Fear is the great slayer of teaching and learning. Many teachers I know are stressed, consumed by scenarios from our worst teaching nightmares. What if I take a chance and my lesson goes off the rails at the very moment my Principal walks in? What if I get a bad rating? What if I am called out on straying from the curriculum and standards for teaching to student interest and curiosity? What if my students don’t like this class? What if a parent complains? What if I ask a colleague for help, or admit I need support? Will my colleagues lose respect for me? Even worse, what if this gets back to my Principal?

These teacher nightmares can consume us, whittle away at our peace of mind, joy and ability to focus on our kids. When the joy is drained from the teaching profession and the fear starts seeping in, teachers stop taking intellectual risks, lash out in predictable ways, blame others, isolate themselves and ultimately leave the profession altogether. Worst yet, 99% of the time, these worst case scenarios don’t come to fruition. So why is fear so pervasive in education? Perhaps it’s so systemic we are all to blame.

The intentional creation of fear remains one of the most widely used strategies for managing student behavior and encouraging academic achievement. A well intentioned teacher can often undermine his ability to inspire high achievement by creating an environment infused with fear. The fear of an unwanted call home, a bad grade or a fear of not knowing the answer when called on in class — none of these is a prime motivator for academic success. Similarly, the fear of a bad observation report or rating is not a purposeful tool for improving classroom instruction and the fear of a poor school report card or quality review does not build great schools. Teachers can’t teach scared. Students can’t learn scared. Principals can’t lead scared. When humans become scared our bodies produce cortisol which zaps executive functions like cognitive flexibility, inhibitory control and working memory, keys to success for students, teachers and school leaders alike. So how can we make sure we are all performing at our best?

There is another path. One that focuses on getting better rather than getting ahead. One that guides others towards recognizing solutions without telling others exactly what to do. One that drives the idea count up, not down. One that challenges to think a different way and to see things for yourself. People don’t fear change as much as people fear being changed. Living in fear ensures your potential will erode away into nothingness. Everyone involved in education needs to find ways to remove the fear, starting with their own minds and their own hearts. If you love and care for this profession then we must strive towards achieving environments and mindsets conducive to teaching and learning fearlessly.

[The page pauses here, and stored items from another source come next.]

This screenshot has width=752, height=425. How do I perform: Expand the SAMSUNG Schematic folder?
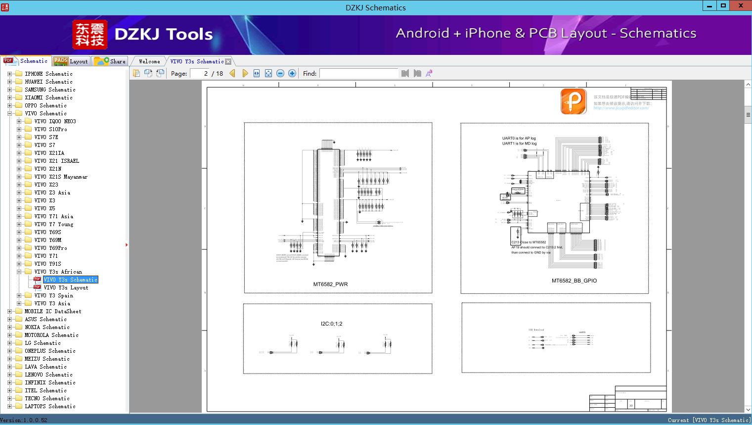(9, 90)
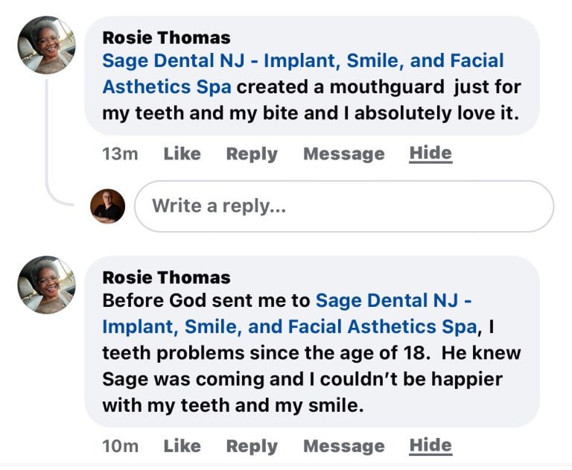Click the small profile picture beside reply box
The width and height of the screenshot is (572, 470).
[108, 206]
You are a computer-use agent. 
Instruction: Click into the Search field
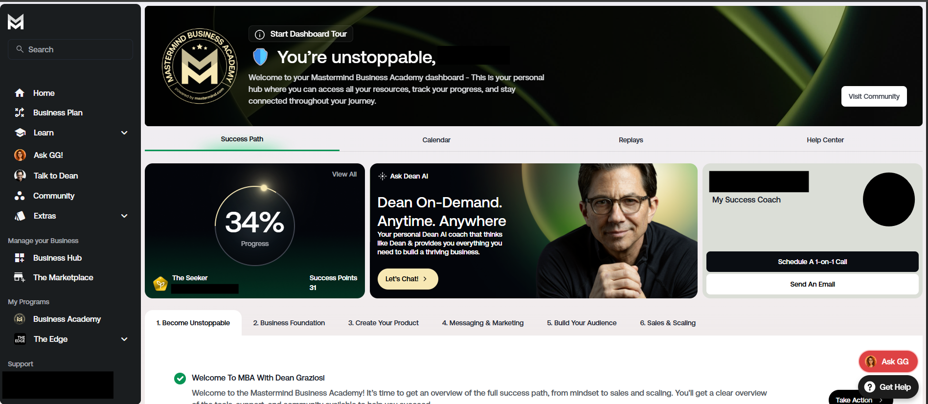click(x=70, y=49)
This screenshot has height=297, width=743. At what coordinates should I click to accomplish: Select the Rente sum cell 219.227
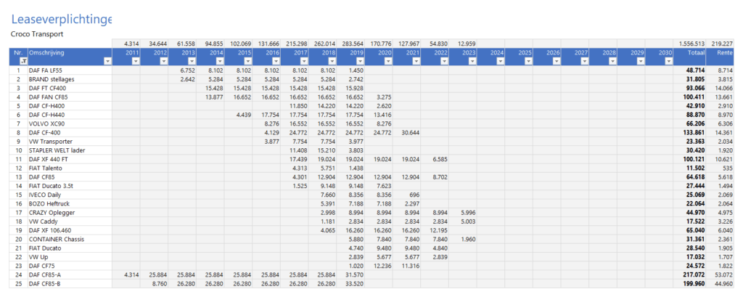[x=727, y=44]
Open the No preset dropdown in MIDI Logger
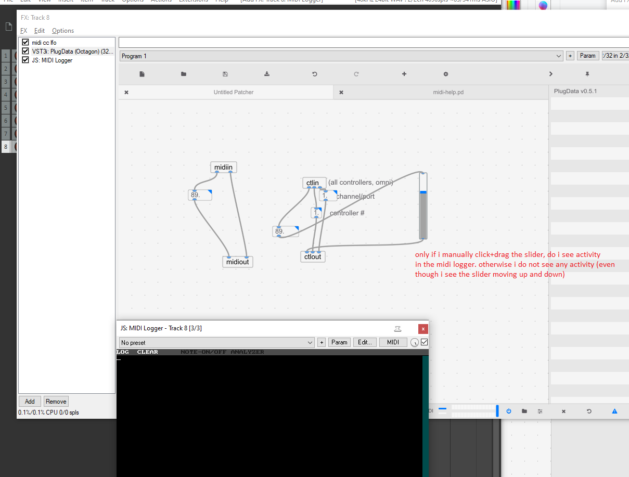This screenshot has height=477, width=629. coord(216,342)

David Edelman is a Peer Collaborative Teacher at Union Square Academy for Health Sciences in New York City, where he provides instructional coaching, facilitates professional learning opportunities for staff and teaches high school classes in Social Studies, Economics, Participation in Government and AP U.S. History. A 2015–2017 National Teacher Fellow with Hope Street Group, he now serves on the organization’s first Teacher Advisory Council. Follow him on Twitter via @DaveEdelman.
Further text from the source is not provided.